RHA has worked for decades to reduce pollution from industrial sources like power plants and the millions of vehicles operating in Illinois. This spring, your advocacy visits, emails and phone calls led to substantial victories for clean air. We also gained ground on important policies we’ll continue to advance next session.
Clean Energy Jobs Act Continues to Build Momentum
The ambitious Clean Energy Jobs bill continues to gain momentum with 49 co-sponsors in the House and 27 in the Senate by the end of May – with many joining as co-sponsors after RHA’s Lung Health Education Day in March.
The bill would ensure all electricity comes from non-carbon sources by 2030 (no fossil fuels) and all electricity comes from clean renewable sources by 2050; that the benefits of clean energy development from this transition are distributed equitably; and that efforts to electrify transportation remove the emissions equivalent of a million cars from the air people breathe.
RHA will continue to build on this momentum until the General Assembly comes back to Springfield in October.
Long-Standing Prohibition on State Action to Address Climate Crisis is Repealed
Legislation passed this session will remove a law passed 20 years ago that prohibited Illinois from enacting any policies to reduce greenhouse gases and tackle the climate crisis. The vote reflects that the state legislature increasingly sees an unstable climate as a health threat, especially for vulnerable people and those living with chronic medical conditions.

◇ ◇ ◇ ◇ ◇ ◇ ◇

BRIEF = Reproduce the passage on clean air policy from "Clean Energy Jobs Act" to "air people breathe.". The listing that follows has no connection to the passage.

SUPPLIED DATA =
◇ ◇ ◇ ◇ ◇ ◇ ◇

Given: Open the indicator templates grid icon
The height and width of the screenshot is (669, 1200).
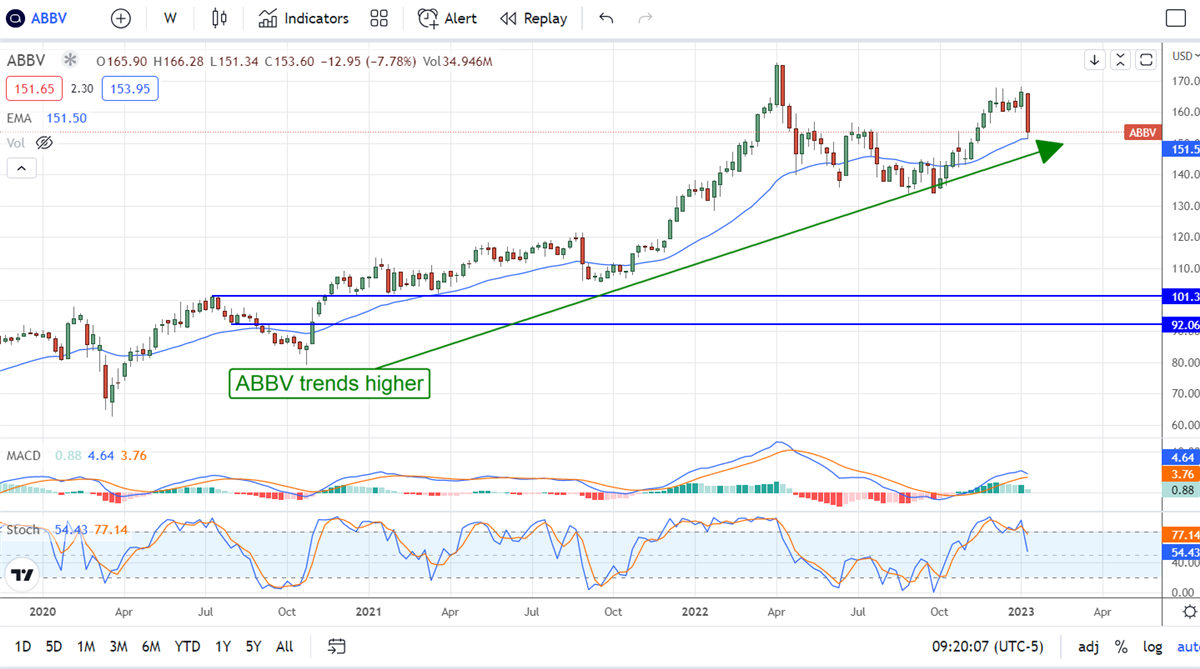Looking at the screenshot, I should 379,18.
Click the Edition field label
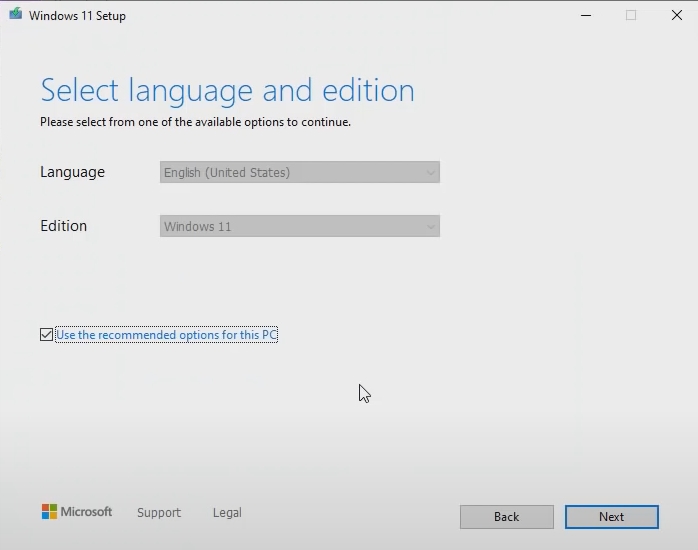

◇ ◇ ◇ ◇ ◇ ◇ ◇

WRITTEN RESPONSE =
Clean Energy Jobs Act Continues to Build Momentum
The ambitious Clean Energy Jobs bill continues to gain momentum with 49 co-sponsors in the House and 27 in the Senate by the end of May – with many joining as co-sponsors after RHA’s Lung Health Education Day in March.
The bill would ensure all electricity comes from non-carbon sources by 2030 (no fossil fuels) and all electricity comes from clean renewable sources by 2050; that the benefits of clean energy development from this transition are distributed equitably; and that efforts to electrify transportation remove the emissions equivalent of a million cars from the air people breathe.